Of all the lines in the entries below, give again exactly those starting at the line containing "Turn on the Downloads toggle" and ending at the line containing "You are a computer-use", both ends included, and no others.

----------------

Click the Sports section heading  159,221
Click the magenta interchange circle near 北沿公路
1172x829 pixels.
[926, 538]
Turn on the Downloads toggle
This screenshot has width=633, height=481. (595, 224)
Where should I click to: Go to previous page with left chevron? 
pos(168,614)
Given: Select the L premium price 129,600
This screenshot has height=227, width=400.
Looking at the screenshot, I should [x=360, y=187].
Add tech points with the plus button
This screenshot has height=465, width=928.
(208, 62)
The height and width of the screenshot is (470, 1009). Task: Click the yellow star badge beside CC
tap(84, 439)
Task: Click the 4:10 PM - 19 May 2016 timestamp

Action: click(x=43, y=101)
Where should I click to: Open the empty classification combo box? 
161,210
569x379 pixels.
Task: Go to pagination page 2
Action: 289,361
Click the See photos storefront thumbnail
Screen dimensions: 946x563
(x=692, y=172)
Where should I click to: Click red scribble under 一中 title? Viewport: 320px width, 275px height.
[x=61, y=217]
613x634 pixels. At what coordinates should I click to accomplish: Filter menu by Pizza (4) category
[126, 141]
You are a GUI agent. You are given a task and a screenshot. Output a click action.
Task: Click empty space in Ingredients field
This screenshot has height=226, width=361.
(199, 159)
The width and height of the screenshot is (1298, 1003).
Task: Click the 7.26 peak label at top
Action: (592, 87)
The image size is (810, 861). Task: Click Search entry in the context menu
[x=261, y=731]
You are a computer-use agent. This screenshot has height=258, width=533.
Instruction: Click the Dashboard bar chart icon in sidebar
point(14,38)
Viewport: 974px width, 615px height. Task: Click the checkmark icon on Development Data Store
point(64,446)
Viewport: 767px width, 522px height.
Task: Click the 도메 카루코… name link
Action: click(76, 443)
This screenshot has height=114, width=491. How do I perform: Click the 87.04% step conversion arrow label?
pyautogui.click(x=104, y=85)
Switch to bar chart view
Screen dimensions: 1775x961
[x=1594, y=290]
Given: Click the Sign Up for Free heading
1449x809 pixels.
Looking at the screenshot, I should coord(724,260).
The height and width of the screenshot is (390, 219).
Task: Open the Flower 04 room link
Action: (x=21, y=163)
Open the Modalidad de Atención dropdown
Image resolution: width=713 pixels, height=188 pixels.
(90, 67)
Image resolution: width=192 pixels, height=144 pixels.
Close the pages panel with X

----------------

Answer to this problem>
Turn on the Downloads toggle
This screenshot has width=633, height=481. (595, 224)
Where should I click to: Go to previous page with left chevron? 
pos(168,614)
Given: Select the L premium price 129,600
This screenshot has height=227, width=400.
Looking at the screenshot, I should [x=360, y=187].
Add tech points with the plus button
This screenshot has height=465, width=928.
(208, 62)
The height and width of the screenshot is (470, 1009). Task: Click the yellow star badge beside CC
tap(84, 439)
Task: Click the 4:10 PM - 19 May 2016 timestamp

Action: click(x=43, y=101)
Where should I click to: Open the empty classification combo box? 
161,210
569x379 pixels.
Task: Go to pagination page 2
Action: 289,361
Click the See photos storefront thumbnail
Screen dimensions: 946x563
(x=692, y=172)
Where should I click to: Click red scribble under 一中 title? Viewport: 320px width, 275px height.
[x=61, y=217]
613x634 pixels. At what coordinates should I click to accomplish: Filter menu by Pizza (4) category
[126, 141]
You are a GUI agent. You are given a task and a screenshot. Output a click action.
Task: Click empty space in Ingredients field
This screenshot has height=226, width=361.
(199, 159)
The width and height of the screenshot is (1298, 1003).
Task: Click the 7.26 peak label at top
Action: (592, 87)
The image size is (810, 861). Task: Click Search entry in the context menu
[x=261, y=731]
You are a computer-use agent. This screenshot has height=258, width=533.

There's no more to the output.